→ **Stated task**
Edit the data from the line containing "Identify the location of search tab." down to the line containing "(1177, 21).", changing "search tab" to "search bar" and leaving everything else as it stands.

═════ Exercise materials

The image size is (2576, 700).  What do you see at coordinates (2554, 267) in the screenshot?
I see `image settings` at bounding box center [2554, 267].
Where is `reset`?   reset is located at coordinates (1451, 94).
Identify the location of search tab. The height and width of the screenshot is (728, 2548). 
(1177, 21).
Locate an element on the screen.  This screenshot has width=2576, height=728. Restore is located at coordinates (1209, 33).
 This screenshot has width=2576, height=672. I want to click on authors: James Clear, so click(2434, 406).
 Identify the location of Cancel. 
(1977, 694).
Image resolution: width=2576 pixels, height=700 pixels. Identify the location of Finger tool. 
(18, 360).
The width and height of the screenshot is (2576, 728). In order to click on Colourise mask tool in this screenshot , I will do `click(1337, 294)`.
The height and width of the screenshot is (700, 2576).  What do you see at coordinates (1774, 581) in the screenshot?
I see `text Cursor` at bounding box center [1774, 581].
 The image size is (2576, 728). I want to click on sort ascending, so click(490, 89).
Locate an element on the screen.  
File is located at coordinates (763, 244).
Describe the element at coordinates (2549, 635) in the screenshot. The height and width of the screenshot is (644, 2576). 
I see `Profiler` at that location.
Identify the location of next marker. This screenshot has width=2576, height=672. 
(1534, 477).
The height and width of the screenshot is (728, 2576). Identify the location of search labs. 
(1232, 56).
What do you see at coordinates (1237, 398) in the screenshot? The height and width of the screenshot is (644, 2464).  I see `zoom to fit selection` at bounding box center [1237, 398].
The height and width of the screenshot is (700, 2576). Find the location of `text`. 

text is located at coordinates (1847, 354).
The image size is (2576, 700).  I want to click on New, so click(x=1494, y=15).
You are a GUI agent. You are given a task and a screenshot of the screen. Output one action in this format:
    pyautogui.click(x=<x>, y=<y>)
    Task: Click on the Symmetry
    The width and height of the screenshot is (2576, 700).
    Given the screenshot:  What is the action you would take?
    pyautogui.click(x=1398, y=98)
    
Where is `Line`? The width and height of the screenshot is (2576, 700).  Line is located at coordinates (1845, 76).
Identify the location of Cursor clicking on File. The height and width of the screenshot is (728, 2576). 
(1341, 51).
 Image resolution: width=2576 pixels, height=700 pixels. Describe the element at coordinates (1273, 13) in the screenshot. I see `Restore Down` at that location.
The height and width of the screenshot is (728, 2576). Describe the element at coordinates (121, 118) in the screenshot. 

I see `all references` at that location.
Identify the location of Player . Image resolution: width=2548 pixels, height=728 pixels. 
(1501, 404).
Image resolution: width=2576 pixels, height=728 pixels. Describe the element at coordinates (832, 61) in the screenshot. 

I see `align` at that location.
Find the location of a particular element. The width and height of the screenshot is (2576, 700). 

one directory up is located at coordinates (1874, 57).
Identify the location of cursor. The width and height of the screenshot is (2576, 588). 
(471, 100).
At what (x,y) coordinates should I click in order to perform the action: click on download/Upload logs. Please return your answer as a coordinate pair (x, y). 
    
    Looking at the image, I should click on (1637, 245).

══════════

→ **Output of the exercise**
Identify the location of search bar. The height and width of the screenshot is (728, 2548). 
(1177, 21).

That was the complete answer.